What to work on —
Exactly reproduce the lines of the listing below from the one containing "The width and height of the screenshot is (466, 612)." through the one containing "Task: Click the xz plane view toolbar button". Skip the images.

Data provided —

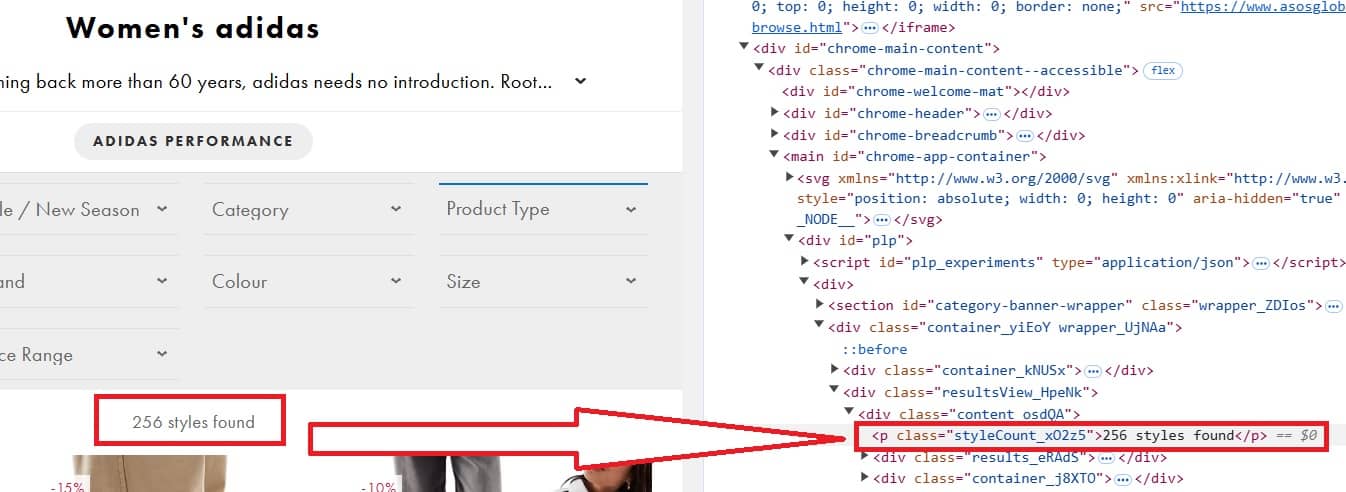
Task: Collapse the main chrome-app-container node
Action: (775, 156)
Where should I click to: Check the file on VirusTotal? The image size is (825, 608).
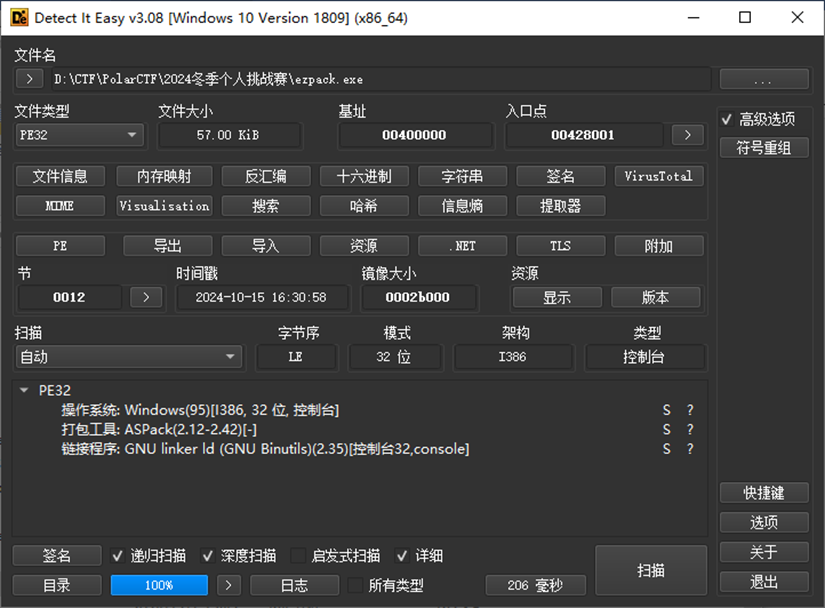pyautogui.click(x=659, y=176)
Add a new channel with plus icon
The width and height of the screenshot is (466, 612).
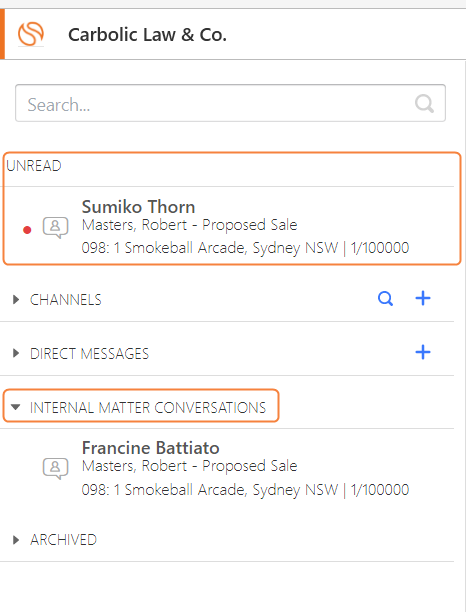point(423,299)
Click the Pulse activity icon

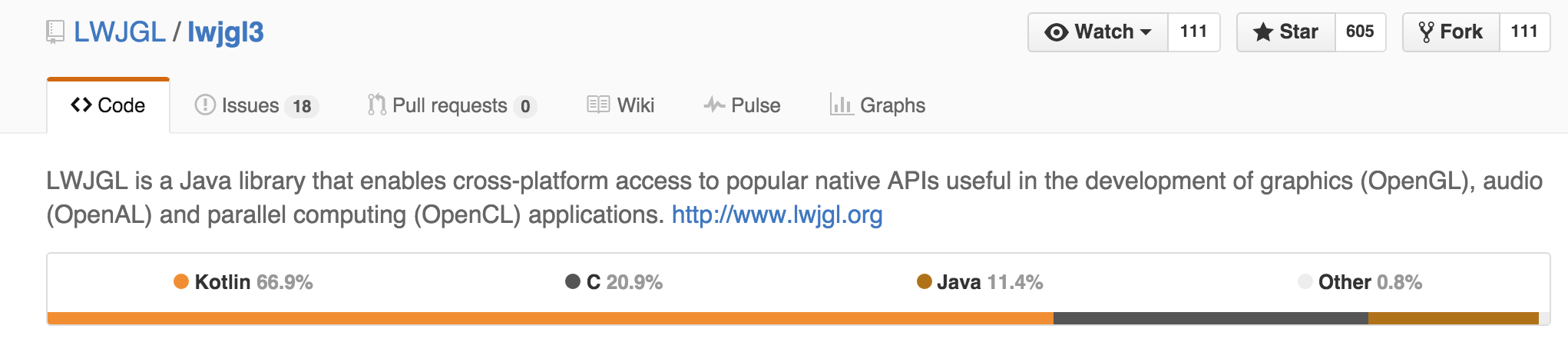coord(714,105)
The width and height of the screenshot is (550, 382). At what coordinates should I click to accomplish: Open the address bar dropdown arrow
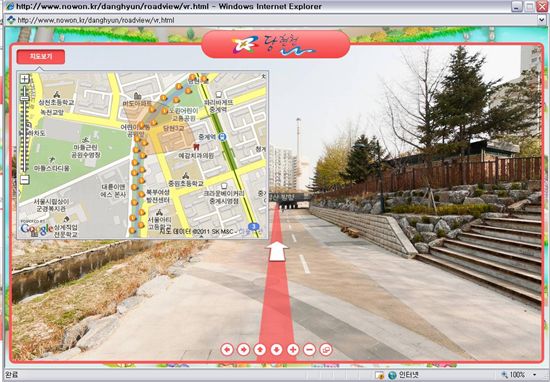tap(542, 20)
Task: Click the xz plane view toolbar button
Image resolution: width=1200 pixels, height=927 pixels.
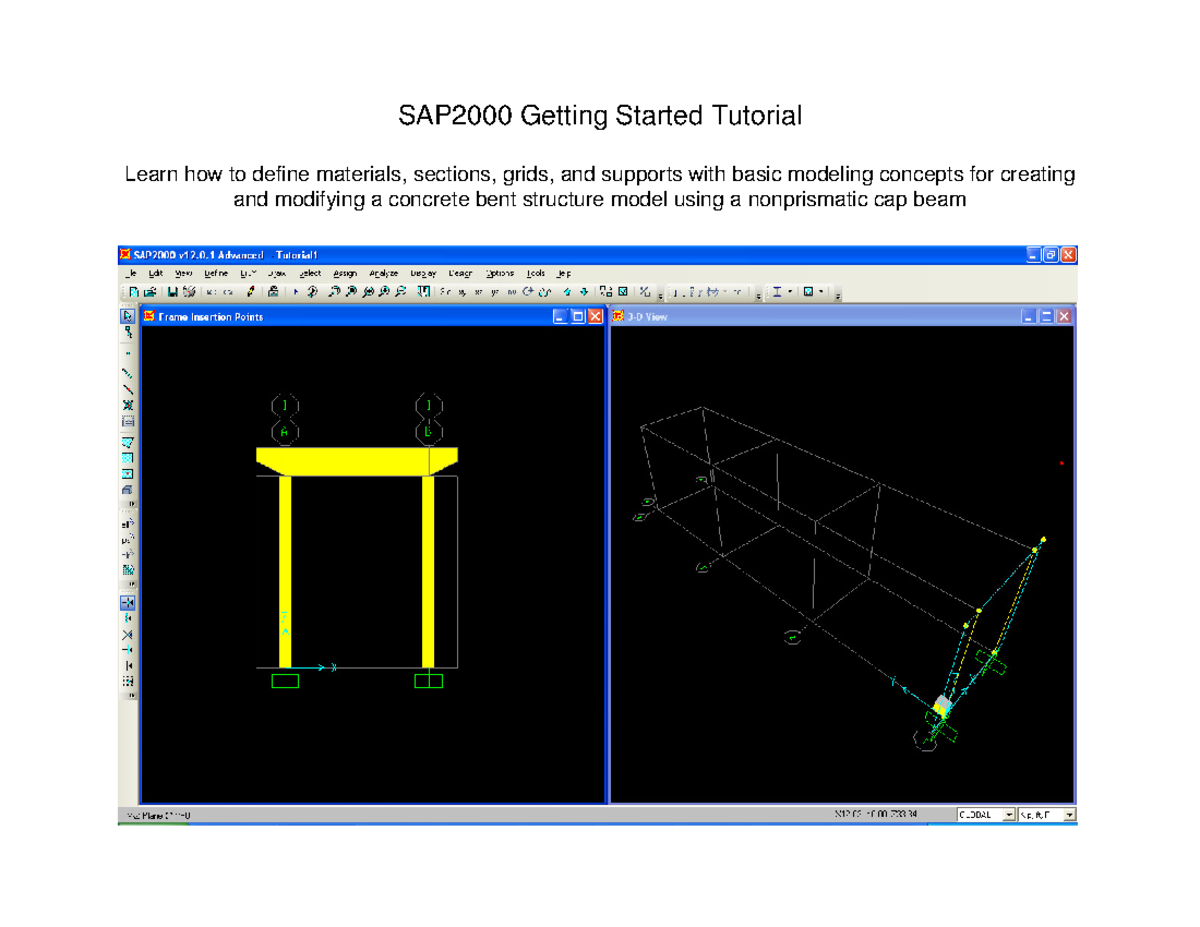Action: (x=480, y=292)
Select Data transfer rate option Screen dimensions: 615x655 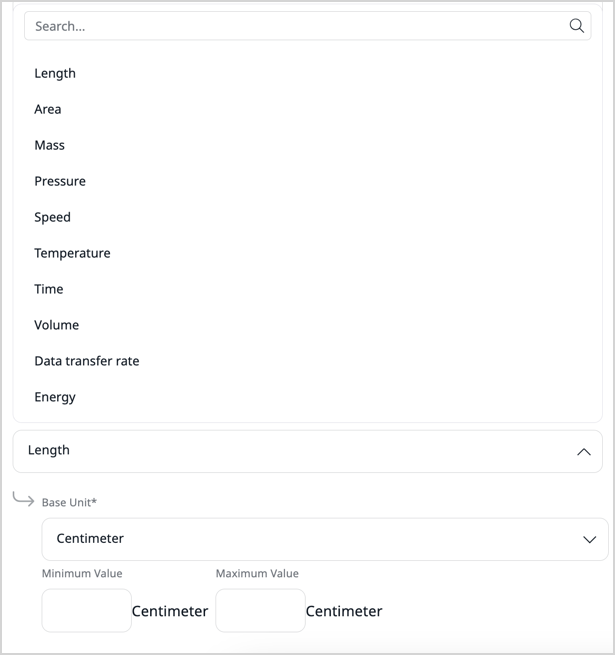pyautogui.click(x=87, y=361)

---

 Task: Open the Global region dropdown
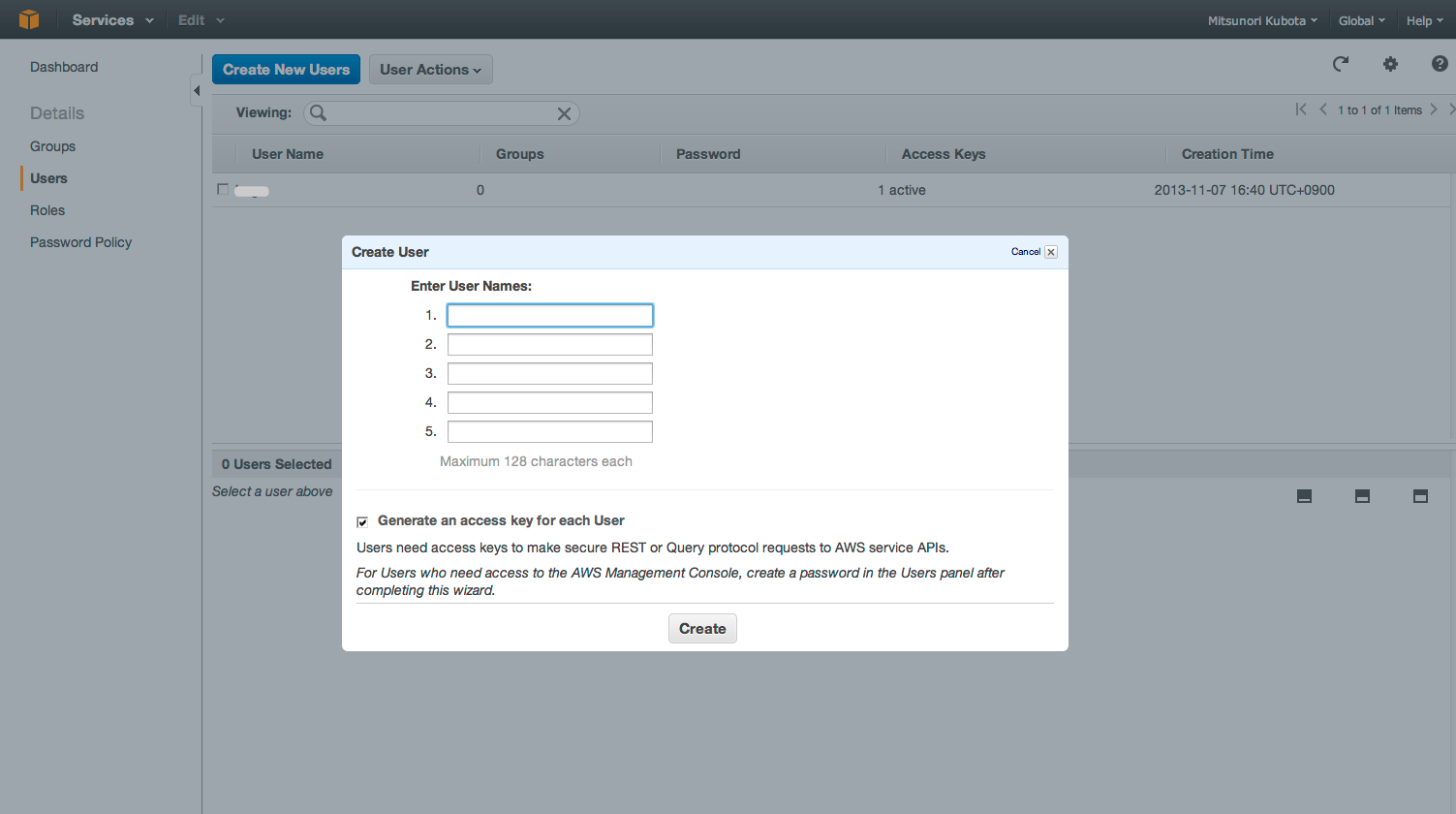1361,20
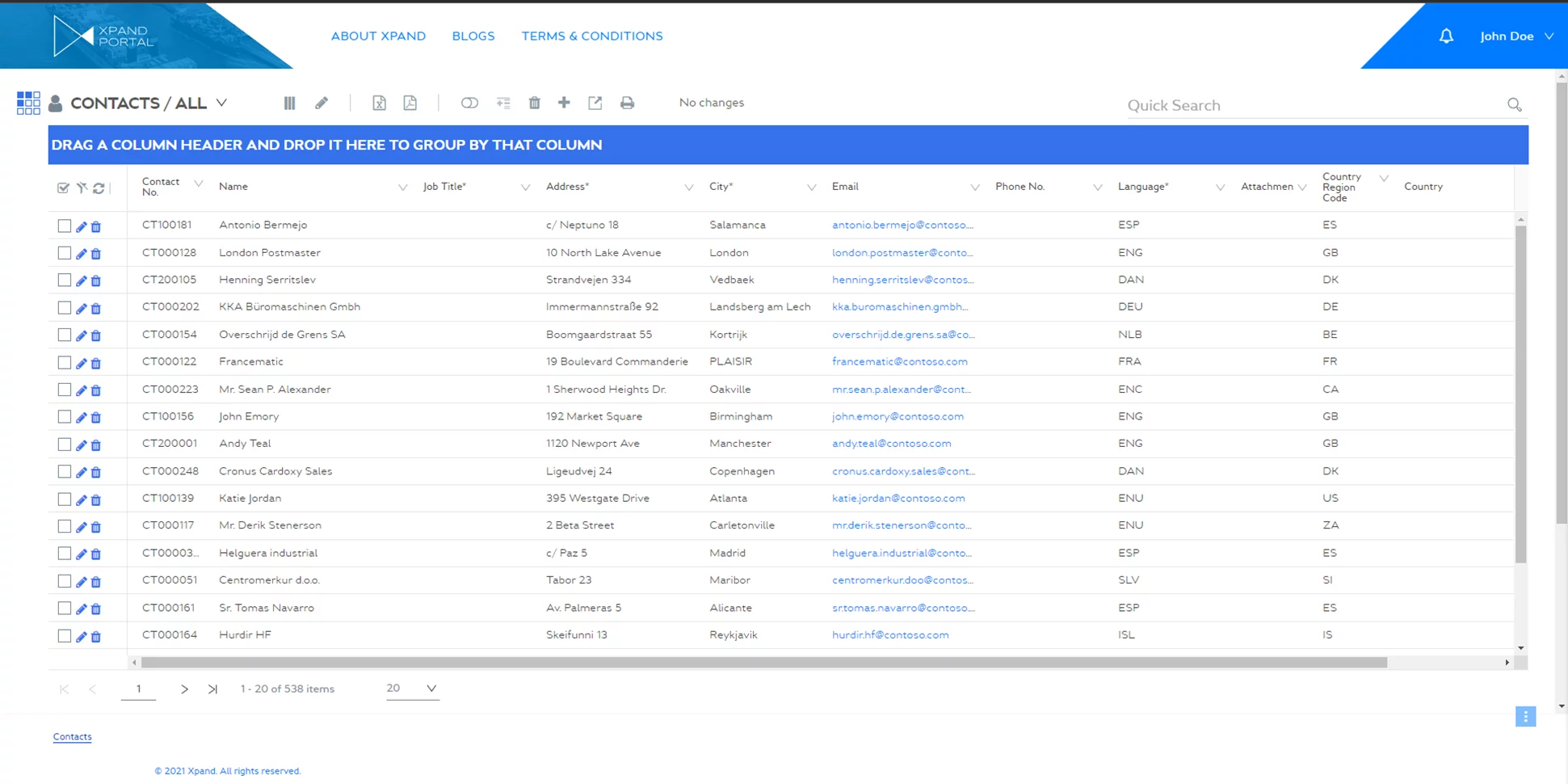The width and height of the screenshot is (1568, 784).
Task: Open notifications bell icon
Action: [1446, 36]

...

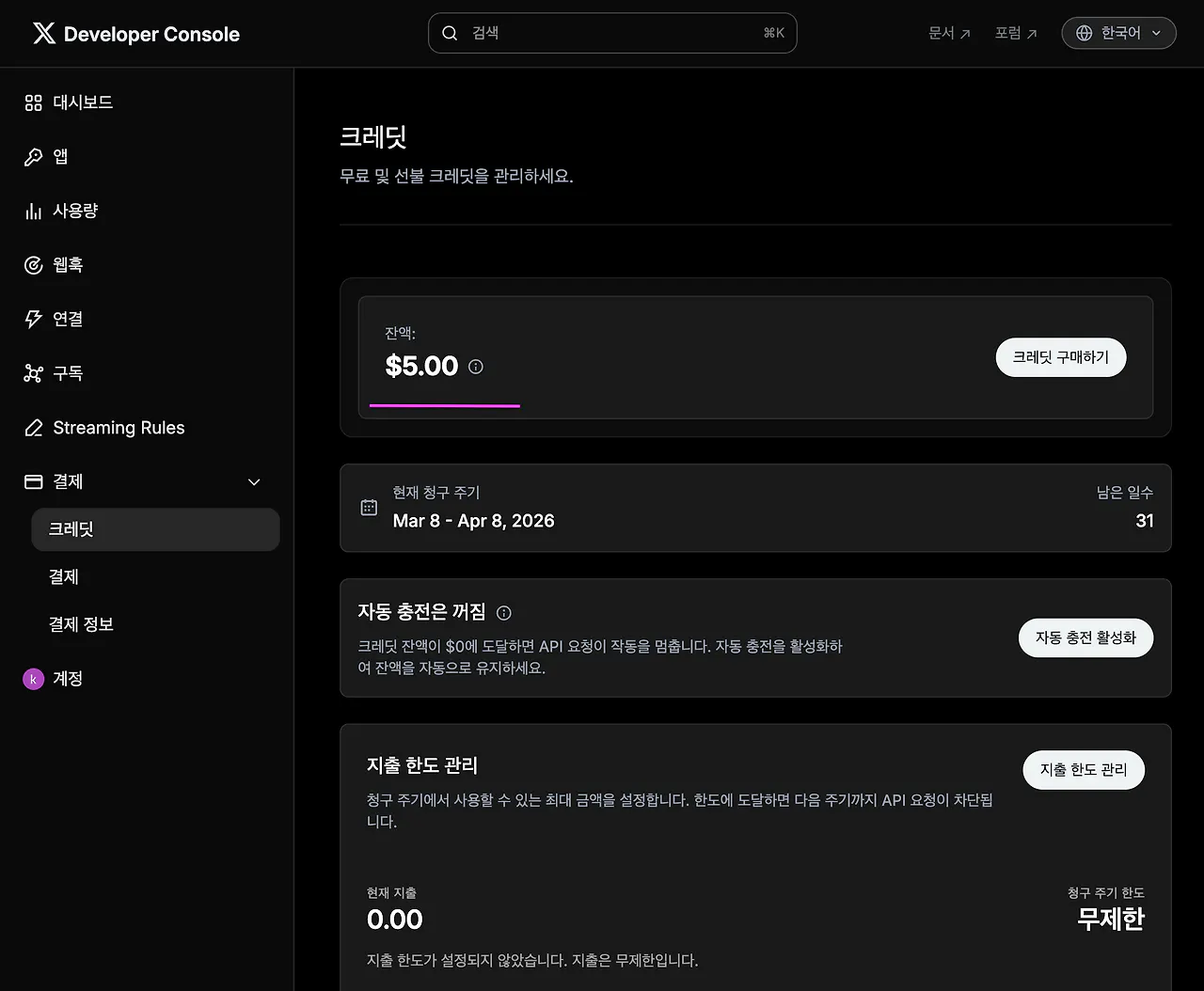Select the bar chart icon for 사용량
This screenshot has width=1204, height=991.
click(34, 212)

Task response —
The width and height of the screenshot is (466, 612).
point(423,299)
Click the Pulse activity icon

coord(714,105)
The width and height of the screenshot is (550, 382). At what coordinates should I click to accomplish: Open the address bar dropdown arrow
tap(542, 20)
Task: Click the xz plane view toolbar button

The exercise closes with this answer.